Photo: Shai Rosenzweig
Church in Jaffa (archive photo)
Photo: Shai Rosenzweig
Clergy: US holds key to Mideast peace
American religious leaders pressing government to help bring about Israeli-Palestinian ceasefire revive talks on a two-state solution and push for Israeli peace deals with Lebanon and Syria

Clergy representing many of the largest denominations in the country are urging US leaders to once again put their vast influence behind a negotiated end to Mideast violence and make working for peace "an urgent priority."


In a statement set for release Thursday, the National Interreligious Leadership Initiative for Peace in the Middle East said that the US did not fulfill its duty in pursuing the roadmap to a two-state solution in Israel and the Palestinian territories.


That stalled plan was backed by the Quartet of Mideast peacemakers — the United Nations, the United States, the European Union and Russia.


"The unique role of the United States in the region and in the world gives our nation a special responsibility to pursue peace," the religious leaders said. "The United States must make peace in the Middle East an urgent priority."

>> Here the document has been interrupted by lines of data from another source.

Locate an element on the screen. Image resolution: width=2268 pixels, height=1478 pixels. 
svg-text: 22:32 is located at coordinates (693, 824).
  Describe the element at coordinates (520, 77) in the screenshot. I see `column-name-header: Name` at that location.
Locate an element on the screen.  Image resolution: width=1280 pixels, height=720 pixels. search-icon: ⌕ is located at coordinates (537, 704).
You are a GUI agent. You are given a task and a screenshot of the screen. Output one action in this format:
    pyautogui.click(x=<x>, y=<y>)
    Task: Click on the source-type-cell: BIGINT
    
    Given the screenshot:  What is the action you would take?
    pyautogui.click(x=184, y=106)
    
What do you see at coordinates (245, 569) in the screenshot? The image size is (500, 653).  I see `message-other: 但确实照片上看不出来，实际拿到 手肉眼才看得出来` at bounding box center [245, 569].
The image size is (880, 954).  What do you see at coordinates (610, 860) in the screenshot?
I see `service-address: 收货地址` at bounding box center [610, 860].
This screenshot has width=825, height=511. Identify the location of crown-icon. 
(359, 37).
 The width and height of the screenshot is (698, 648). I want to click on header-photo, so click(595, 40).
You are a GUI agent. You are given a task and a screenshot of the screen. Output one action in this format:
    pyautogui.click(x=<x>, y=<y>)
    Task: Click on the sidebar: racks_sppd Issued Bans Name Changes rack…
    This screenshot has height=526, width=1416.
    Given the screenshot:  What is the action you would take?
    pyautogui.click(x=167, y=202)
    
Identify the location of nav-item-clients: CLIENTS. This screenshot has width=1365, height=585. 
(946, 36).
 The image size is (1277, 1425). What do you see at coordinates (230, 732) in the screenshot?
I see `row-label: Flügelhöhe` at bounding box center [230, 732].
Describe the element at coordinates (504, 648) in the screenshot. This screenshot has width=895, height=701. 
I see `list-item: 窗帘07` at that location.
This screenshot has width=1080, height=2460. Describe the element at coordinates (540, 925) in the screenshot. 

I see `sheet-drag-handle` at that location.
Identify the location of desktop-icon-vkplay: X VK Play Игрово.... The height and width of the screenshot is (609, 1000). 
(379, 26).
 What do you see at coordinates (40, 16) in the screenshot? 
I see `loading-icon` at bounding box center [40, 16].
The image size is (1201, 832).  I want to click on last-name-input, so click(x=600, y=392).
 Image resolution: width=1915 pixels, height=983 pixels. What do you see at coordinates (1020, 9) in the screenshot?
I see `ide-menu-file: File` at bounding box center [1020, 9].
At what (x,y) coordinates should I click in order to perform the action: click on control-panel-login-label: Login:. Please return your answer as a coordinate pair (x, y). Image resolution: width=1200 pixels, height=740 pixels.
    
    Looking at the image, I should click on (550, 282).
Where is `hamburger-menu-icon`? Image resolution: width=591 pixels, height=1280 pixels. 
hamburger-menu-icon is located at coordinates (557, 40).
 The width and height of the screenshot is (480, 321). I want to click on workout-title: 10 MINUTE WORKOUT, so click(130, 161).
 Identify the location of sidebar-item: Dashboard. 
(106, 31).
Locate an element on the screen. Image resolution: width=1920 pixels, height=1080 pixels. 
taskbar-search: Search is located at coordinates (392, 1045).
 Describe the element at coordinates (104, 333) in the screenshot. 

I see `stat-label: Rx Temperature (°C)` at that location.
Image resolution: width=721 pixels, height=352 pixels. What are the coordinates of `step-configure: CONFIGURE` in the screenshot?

UN Secretary-General Kofi Annan warned Tuesday that tensions in the Middle East were "near the breaking point."


'Goal should be comprehensive peace'  

The clergy are pressing US leaders to help bring about an Israeli-Palestinian ceasefire and revive talks on a two-state solution; channel reconstruction aid to Lebanon; push for Israeli peace deals with Lebanon and Syria; and work for religious liberty in the region.


The interfaith group said the federal government's goal should be "a comprehensive peace that recognizes Israel and ensures security and peace for all the nations of the region."


Signers of the statement include the president of the US Conference of Catholic Bishops; the heads of the Episcopal, Evangelical Lutheran and Presbyterian churches; top executives of the Union for Reform Judaism and the United Synagogue of Conservative Judaism; the head of the Greek Orthodox Church in America; and a national leader of the Islamic Society of North America.